» Extrait de page
━━━━━━━━━━━━━━━━━━━━

Que représente cette maison pour vous ? De quoi avez-vous hérité et comment s’est passée la transition ?
Caterina : Nous n’avons pas l’impression d’avoir hérité de quelque chose au sens littéral du terme mais plutôt d’un état d’esprit, d’une histoire, d’une vision afin de continuer l’aventure de nos parents qui ont connu les grandes années du design. C’est la raison pour laquelle nous ne parlons pas, en ce qui nous concerne, de « seconde génération ». Depuis le début, ils nous ont transmis leur passion, leur sens de la découverte, de l’échange, des rencontres. Dedar est le fruit de tout cela.
S’il n’y avait pas eu cette formidable aventure familiale, qu’auriez-vous choisi comme métier ?
Caterina : J’ai fait des études de politique internationale et je crois que j’aurais bien aimé être journaliste ou écrivain, ou exercer un métier lié à la recherche.
Raffaele : Je pense que j’aurais travaillé dans l’architecture.
Quelles sont vos fonctions respectives ?
Raffaele : Nous n’avons pas vraiment de fonctions bien définies car nous travaillons de manière extrêmement soudée, dans un climat de confiance : une société quelle qu’elle soit n’est pas une entité figée. La maison n’est d’ailleurs plus du tout aujourd’hui ce qu’elle était à l’origine. Si la plupart de nos usines sont situées près de Côme, nous faisons également tisser certaines de nos soies à Lyon et broder nos étoffes à la main en Inde. Notre binôme est important, ne serait-ce que pour alimenter la réflexion, les remises en question, l’ouverture d’esprit. Même au sein de l’entreprise, notre travail est collectif et instinctif, et cela non seulement au niveau de la création mais aussi de la gestion. Nos relations sont très saines, même si nous avons parfois des coups de foudre opposés.
Comment se démarque Dedar en matière de création et de développement international ?
Caterina : Par le regard que nous portons sur toute nouvelle création. Chaque collection est un parcours, elle est différente et unique. Elle n’a rien à voir avec la précédente, elle n’aura rien à voir avec la future. Chez nous, il n’y a pas de série, rien n’est figé.
Quel est le style Dedar ?

━━━━━━━━━━━━━━━━━━━━

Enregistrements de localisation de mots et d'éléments
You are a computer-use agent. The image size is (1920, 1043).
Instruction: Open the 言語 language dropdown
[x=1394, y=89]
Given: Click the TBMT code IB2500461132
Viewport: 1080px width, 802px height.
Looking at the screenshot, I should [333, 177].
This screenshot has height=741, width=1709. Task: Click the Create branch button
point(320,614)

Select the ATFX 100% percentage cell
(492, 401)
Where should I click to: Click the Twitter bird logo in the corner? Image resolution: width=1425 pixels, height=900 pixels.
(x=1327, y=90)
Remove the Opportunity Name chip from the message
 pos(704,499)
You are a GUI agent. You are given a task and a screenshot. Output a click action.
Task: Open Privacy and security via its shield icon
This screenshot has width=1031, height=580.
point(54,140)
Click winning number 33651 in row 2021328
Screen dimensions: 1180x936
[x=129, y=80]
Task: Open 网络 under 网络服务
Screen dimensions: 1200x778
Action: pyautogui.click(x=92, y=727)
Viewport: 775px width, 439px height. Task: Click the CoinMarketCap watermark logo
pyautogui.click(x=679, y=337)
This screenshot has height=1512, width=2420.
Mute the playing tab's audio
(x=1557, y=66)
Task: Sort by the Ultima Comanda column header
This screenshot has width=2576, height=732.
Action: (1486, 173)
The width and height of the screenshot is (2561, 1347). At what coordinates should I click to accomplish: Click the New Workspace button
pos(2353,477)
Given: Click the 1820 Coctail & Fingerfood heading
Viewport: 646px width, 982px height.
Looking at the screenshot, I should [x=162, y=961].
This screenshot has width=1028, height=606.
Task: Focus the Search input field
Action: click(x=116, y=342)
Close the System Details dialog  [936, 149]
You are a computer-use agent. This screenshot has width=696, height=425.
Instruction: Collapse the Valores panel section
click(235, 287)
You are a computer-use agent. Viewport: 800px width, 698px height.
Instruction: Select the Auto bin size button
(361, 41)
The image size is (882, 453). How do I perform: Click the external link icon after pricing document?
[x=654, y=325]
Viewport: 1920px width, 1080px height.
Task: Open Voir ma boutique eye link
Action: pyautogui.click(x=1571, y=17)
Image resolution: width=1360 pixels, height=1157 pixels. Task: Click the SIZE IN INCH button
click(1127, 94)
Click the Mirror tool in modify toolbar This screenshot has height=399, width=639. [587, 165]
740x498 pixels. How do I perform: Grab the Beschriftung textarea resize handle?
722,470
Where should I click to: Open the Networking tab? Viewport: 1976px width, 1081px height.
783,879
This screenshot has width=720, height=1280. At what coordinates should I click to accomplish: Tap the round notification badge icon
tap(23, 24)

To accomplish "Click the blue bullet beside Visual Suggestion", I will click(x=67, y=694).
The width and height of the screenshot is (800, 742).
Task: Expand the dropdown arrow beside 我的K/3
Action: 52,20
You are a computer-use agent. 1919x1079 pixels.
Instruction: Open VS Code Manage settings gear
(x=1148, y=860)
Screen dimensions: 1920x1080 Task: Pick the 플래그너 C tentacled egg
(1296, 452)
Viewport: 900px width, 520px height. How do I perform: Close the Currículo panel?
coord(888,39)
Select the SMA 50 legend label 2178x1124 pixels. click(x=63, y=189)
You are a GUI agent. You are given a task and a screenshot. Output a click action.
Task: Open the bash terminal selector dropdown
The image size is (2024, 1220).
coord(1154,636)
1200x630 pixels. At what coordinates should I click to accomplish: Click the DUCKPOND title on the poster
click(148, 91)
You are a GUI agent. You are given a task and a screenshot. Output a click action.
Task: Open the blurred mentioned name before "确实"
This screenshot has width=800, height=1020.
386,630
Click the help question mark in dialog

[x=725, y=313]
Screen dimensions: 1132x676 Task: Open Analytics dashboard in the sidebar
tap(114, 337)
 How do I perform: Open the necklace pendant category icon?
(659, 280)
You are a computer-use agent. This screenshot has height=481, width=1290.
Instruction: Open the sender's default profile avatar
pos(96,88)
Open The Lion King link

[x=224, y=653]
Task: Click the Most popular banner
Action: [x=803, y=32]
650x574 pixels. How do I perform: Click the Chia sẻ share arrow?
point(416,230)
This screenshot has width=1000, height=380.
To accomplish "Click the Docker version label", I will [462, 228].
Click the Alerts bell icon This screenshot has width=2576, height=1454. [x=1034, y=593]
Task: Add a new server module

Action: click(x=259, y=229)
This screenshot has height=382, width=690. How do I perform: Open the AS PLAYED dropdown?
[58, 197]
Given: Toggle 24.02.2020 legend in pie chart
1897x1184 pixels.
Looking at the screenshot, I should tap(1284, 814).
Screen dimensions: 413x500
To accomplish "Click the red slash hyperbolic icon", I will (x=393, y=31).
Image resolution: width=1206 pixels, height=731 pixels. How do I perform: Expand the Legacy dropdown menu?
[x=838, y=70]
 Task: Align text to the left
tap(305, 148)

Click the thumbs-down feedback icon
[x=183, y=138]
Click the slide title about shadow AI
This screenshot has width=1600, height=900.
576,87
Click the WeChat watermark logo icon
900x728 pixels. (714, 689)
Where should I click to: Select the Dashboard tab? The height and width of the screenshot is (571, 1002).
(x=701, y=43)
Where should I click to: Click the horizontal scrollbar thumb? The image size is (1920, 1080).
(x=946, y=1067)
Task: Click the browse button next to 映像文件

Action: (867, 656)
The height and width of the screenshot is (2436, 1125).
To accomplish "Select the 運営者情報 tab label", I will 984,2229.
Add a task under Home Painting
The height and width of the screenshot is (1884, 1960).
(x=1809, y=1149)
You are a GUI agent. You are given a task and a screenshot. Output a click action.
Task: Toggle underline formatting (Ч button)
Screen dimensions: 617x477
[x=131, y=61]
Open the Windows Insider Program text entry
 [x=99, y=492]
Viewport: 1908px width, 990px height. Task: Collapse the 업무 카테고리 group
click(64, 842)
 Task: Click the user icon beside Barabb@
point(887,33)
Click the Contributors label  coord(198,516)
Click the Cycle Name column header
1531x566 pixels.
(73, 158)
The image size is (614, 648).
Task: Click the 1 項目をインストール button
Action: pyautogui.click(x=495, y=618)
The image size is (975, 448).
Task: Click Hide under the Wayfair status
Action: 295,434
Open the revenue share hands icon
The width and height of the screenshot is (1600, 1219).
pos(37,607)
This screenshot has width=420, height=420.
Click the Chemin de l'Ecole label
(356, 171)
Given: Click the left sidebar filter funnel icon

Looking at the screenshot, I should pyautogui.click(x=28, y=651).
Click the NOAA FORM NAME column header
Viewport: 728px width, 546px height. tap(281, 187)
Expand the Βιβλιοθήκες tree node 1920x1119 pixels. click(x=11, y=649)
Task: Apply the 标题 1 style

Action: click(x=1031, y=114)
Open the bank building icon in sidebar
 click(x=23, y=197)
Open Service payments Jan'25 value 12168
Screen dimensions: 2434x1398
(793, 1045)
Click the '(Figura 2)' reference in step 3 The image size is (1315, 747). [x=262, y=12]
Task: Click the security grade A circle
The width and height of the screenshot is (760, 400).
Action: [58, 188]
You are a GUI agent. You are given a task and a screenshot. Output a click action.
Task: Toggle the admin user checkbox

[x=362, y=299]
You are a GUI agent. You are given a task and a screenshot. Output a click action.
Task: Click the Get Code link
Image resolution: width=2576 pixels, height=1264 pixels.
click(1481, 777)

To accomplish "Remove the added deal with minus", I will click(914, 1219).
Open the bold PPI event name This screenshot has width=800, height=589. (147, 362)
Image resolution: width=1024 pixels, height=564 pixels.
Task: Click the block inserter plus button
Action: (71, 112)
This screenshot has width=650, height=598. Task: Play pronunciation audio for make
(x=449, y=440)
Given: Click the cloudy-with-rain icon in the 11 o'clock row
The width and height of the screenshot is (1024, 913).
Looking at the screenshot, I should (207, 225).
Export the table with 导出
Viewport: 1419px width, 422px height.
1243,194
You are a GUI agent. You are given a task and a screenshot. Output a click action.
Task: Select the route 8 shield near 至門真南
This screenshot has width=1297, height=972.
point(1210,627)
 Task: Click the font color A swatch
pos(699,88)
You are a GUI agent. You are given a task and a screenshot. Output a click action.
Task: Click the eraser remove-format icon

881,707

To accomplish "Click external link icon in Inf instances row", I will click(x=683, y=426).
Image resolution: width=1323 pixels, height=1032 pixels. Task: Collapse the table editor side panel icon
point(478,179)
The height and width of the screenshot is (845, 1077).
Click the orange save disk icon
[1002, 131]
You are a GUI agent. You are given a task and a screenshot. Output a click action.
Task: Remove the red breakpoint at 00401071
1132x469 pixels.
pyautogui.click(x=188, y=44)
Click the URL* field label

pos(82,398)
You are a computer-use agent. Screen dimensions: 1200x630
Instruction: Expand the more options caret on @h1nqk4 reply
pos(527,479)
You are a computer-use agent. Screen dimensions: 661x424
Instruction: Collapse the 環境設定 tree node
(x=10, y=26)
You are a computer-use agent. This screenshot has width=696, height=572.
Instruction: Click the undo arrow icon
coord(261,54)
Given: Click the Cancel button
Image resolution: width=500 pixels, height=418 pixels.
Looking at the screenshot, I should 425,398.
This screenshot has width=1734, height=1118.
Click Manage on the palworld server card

━━━━━━━━━━━━━━━━━━━━

» Travail à faire
**a.** Présentez sous forme de liste le paragraphe de l'entretien qui commence par « Nous n'avons pas vraiment de fonctions bien définies », en conservant ses faits principaux.
**b.** Répondez aux questions suivantes à partir de l'entretien, une réponse par ligne :
(i) Quelles études Caterina a-t-elle faites ?
(ii) Dans quel domaine Raffaele pense-t-il qu'il aurait travaillé ?
(iii) Près de quelle ville se trouvent la plupart des usines ?
**c.** Résumez l'entretien en deux phrases.

» Réponses attendues
**a.**
- Pas de fonctions bien définies : un travail très soudé, dans un climat de confiance.
- Une société n'est pas une entité figée, et la maison a beaucoup changé depuis l'origine.
- La plupart des usines se trouvent près de Côme. Certaines soies sont tissées à Lyon, et des étoffes sont brodées à la main en Inde.
- Le binôme nourrit la réflexion, les remises en question et l'ouverture d'esprit.
- Le travail est collectif et instinctif, en création comme en gestion.
- Les relations restent très saines, malgré des coups de foudre parfois opposés.

**b.**
(i) Des études de politique internationale.
(ii) L'architecture.
(iii) Côme.

**c.** Caterina et Raffaele disent avoir hérité de leurs parents moins de biens que d'un état d'esprit, d'une histoire et d'une passion, dont Dedar est le fruit. Ils travaillent de façon soudée, sans fonctions bien définies, avec des usines surtout près de Côme, et chaque collection se veut différente et unique.